| TO-DO LIST |
a. Decide whether each statement below agrees with the R database walkthrough. For each, answer yes or no and quote the deciding words of the walkthrough: (i) the connection is made on port 3306; (ii) the fetched result has four columns; (iii) the database being connected to is named movies_rating2.
b. Reproduce the part of the R database walkthrough starting with "# Fetch the" and going on through "dbDisconnect(con)".
c. Resume the R database walkthrough after its last line.

| PAGE EXTRACT |

Installing and Loading Required Packages
if (!requireNamespace("DBI", quietly = TRUE)) install.packages("DBI")
if (!requireNamespace("RMariaDB", quietly = TRUE)) install.packages("RMariaDB")
if (!requireNamespace("dplyr", quietly = TRUE)) install.packages("dplyr")
library(DBI)
library(RMariaDB)
library(dplyr)
##
## Attaching package: 'dplyr'
## The following objects are masked from 'package:stats':
##
## filter, lag
## The following objects are masked from 'package:base':
##
## intersect, setdiff, setequal, union
Connecting to the MySQL Database and Loading Data
con <- dbConnect(
RMariaDB::MariaDB(),
user = 'root',
password = Sys.getenv("MYSQL_PWD"),
dbname = 'movies_rating2',
host = 'localhost',
port = 3306
)
# Check if the connection is successful
if (!is.null(con)) {
print("Connected successfully!")
} else {
print("Connection failed.")
}
## [1] "Connected successfully!"
# Execute the SQL query and fetch the results into an R data frame
query <- "SELECT Critics.CriticName, Movies.MovieName, Ratings.Rating
FROM Ratings
JOIN Critics ON Ratings.CriticID = Critics.CriticID
JOIN Movies ON Ratings.MovieID = Movies.MovieID;"
# Fetch the data
result <- dbGetQuery(con, query)
# Display the results
glimpse (result)
## Rows: 96
## Columns: 3
## $ CriticName <chr> "Burton\r", "Charley\r", "Dan\r", "Dieudonne\r", "Matt\r", …
## $ MovieName <chr> "CaptainAmerica\r", "CaptainAmerica\r", "CaptainAmerica\r",…
## $ Rating <int> NA, 4, NA, 5, 4, 4, 4, NA, 4, 4, 5, NA, 5, 4, 4, NA, NA, 5,…
# Close the database connection
dbDisconnect(con)
Global Baseline Estimate Calculation
# Calculating the mean movie rating
mean_movie_rating <- mean(result$Rating, na.rm = TRUE)

| ENTRIES SHOWN |

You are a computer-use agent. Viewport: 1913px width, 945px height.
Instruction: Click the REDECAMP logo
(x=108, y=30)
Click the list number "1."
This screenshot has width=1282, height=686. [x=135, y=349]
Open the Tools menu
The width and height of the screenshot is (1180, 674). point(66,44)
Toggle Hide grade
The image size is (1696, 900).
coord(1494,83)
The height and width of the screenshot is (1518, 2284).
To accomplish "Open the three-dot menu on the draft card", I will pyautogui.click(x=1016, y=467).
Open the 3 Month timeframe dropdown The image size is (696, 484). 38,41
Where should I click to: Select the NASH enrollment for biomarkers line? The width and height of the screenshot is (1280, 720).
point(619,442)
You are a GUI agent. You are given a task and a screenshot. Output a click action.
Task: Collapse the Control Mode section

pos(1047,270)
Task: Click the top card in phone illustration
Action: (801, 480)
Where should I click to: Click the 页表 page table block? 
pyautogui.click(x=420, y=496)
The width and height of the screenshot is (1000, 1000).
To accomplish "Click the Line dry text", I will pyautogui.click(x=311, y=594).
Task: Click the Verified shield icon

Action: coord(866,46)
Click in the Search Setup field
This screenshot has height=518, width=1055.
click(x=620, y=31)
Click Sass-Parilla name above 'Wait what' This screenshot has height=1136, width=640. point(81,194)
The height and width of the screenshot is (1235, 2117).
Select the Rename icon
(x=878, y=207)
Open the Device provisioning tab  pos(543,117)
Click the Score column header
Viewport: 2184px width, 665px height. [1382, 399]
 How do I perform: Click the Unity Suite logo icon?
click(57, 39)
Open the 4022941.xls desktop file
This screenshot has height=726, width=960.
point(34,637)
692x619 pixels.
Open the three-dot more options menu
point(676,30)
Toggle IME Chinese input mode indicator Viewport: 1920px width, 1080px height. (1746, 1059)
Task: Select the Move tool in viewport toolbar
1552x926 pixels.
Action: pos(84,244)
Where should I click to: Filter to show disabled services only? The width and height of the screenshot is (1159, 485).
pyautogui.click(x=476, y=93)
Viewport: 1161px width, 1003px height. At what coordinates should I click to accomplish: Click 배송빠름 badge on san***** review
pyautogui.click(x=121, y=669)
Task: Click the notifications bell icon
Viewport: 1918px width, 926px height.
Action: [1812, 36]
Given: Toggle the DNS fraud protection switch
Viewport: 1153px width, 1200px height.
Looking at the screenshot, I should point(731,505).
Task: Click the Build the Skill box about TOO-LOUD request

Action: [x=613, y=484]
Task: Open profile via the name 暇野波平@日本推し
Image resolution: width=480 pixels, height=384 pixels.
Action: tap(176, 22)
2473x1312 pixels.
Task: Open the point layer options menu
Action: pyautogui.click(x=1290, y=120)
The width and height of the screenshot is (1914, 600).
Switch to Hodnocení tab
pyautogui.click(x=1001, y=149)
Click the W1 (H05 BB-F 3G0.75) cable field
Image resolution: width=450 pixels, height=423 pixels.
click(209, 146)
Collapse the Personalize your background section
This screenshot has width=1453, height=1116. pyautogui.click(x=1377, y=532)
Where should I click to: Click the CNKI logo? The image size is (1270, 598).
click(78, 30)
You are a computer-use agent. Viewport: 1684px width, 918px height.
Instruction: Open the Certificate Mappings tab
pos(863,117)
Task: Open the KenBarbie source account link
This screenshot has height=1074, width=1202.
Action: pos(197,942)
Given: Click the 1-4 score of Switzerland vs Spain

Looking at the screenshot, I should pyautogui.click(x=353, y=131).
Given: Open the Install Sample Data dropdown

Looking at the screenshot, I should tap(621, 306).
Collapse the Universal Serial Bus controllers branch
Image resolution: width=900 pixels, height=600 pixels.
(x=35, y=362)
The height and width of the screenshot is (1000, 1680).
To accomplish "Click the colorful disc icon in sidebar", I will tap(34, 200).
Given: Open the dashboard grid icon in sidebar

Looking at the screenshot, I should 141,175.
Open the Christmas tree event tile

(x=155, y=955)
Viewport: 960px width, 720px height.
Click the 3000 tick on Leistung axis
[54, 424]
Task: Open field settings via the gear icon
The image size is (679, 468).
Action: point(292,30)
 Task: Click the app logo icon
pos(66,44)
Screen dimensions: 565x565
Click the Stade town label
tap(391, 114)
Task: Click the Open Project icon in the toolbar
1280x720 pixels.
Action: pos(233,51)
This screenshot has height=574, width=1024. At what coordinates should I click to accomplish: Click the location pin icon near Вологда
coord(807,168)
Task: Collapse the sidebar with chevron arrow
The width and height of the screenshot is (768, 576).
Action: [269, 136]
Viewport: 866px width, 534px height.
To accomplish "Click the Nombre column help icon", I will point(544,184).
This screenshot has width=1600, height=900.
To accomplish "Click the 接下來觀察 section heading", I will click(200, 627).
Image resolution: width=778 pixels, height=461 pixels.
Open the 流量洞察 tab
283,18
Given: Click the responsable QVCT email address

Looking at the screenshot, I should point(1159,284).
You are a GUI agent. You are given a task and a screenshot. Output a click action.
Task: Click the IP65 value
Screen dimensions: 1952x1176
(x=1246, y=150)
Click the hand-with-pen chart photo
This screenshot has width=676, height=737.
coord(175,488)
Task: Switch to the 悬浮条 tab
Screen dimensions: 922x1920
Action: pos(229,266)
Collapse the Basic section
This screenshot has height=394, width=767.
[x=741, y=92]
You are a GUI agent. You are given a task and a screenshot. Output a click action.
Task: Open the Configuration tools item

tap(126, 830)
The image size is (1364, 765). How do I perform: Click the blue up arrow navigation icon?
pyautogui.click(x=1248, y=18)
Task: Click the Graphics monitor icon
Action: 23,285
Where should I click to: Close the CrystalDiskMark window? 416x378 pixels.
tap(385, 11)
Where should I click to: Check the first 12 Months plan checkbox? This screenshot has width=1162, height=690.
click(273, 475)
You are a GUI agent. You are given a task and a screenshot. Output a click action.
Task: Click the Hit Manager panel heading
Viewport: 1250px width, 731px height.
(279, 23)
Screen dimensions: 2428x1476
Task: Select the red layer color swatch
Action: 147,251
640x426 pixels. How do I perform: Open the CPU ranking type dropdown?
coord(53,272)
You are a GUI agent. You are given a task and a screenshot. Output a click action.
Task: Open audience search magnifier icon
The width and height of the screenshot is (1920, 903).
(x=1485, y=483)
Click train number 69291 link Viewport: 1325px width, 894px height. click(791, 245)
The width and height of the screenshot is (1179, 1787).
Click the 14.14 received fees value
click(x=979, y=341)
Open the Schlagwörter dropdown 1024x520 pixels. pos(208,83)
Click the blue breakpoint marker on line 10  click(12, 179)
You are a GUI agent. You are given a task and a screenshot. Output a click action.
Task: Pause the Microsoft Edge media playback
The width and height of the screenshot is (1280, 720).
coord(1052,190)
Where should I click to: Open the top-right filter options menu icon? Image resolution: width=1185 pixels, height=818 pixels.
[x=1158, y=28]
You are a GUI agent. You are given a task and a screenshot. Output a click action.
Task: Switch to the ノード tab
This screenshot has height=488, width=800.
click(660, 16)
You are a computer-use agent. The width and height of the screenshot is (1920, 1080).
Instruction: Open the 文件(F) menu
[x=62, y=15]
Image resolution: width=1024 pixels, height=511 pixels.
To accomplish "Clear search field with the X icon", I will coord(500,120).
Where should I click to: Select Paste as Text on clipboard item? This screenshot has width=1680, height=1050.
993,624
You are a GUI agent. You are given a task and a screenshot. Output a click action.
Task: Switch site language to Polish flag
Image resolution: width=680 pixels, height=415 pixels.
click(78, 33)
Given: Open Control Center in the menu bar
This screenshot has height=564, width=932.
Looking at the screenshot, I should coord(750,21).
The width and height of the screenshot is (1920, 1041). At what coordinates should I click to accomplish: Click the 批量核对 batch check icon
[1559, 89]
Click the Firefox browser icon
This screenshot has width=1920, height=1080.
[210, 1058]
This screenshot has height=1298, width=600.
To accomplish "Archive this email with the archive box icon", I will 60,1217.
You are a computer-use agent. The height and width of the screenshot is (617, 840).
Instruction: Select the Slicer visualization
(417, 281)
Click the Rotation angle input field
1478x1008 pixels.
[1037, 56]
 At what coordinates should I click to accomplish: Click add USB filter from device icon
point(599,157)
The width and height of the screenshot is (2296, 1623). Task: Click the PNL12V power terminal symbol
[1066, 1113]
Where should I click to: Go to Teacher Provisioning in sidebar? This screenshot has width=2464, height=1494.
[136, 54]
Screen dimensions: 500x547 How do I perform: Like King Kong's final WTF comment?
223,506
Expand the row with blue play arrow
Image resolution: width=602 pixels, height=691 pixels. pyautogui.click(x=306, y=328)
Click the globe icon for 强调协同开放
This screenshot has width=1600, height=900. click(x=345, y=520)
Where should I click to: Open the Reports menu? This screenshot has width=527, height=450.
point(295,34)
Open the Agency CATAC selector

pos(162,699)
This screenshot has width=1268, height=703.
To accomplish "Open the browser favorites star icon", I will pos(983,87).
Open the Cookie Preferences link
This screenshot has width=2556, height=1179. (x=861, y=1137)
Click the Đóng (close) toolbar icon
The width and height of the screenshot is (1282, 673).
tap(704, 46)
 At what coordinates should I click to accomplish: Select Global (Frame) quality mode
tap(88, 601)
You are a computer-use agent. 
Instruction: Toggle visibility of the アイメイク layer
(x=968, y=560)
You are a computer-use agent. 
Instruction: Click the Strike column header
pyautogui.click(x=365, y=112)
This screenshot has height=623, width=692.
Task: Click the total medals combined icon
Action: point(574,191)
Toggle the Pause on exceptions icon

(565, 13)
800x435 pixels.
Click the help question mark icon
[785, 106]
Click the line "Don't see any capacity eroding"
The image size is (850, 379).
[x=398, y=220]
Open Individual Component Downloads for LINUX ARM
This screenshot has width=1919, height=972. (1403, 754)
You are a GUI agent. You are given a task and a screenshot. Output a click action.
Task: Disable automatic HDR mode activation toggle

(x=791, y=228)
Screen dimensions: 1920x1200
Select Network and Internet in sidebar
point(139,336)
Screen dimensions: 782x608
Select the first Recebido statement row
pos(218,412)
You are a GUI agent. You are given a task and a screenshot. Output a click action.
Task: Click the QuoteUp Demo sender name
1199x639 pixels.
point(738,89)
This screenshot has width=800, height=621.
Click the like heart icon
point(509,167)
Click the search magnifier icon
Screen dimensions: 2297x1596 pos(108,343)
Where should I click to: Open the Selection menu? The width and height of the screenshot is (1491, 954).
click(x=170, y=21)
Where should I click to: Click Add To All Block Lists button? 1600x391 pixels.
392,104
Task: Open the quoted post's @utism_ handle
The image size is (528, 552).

| EXERCISE ANSWERS |
a.
(i) Yes: "port = 3306"
(ii) No: "## Columns: 3"
(iii) Yes: "dbname = 'movies_rating2'"

b.
# Fetch the data
result <- dbGetQuery(con, query)
# Display the results
glimpse (result)
## Rows: 96
## Columns: 3
## $ CriticName <chr> "Burton\r", "Charley\r", "Dan\r", "Dieudonne\r", "Matt\r", …
## $ MovieName <chr> "CaptainAmerica\r", "CaptainAmerica\r", "CaptainAmerica\r",…
## $ Rating <int> NA, 4, NA, 5, 4, 4, 4, NA, 4, 4, 5, NA, 5, 4, 4, NA, NA, 5,…
# Close the database connection
dbDisconnect(con)

c.
# Calculate movie average ratings
movie_avg <- result %>%
group_by(MovieName) %>%
summarize(movie_avg = mean(Rating, na.rm = TRUE)) %>%
ungroup()
# Calculate user average ratings
user_avg <- result %>%
group_by(CriticName) %>%
summarize(user_avg = mean(Rating, na.rm = TRUE)) %>%
ungroup()
# Calculate movie rating relative to average
movie_avg_relative <- movie_avg %>%
mutate(movie_avg_relative = movie_avg - mean_movie_rating)
# Calculate user rating relative to average
user_avg_relative <- user_avg %>%
mutate(user_avg_relative = user_avg - mean_movie_rating)
# Merge these data back into the original data frame
result <- result %>%
left_join(movie_avg_relative, by = "MovieName") %>%
left_join(user_avg_relative, by = "CriticName")
# Ensure that all necessary columns are numeric
result <- result %>%
mutate(
movie_avg = as.numeric(movie_avg),
user_avg = as.numeric(user_avg),
movie_avg_relative = as.numeric(movie_avg - mean_movie_rating),
user_avg_relative = as.numeric(user_avg - mean_movie_rating)
)
# Calculate the global baseline estimate for each combination
result <- result %>%
mutate(Global_Baseline_Estimate = mean_movie_rating + movie_avg_relative + user_avg_relative)
glimpse (result)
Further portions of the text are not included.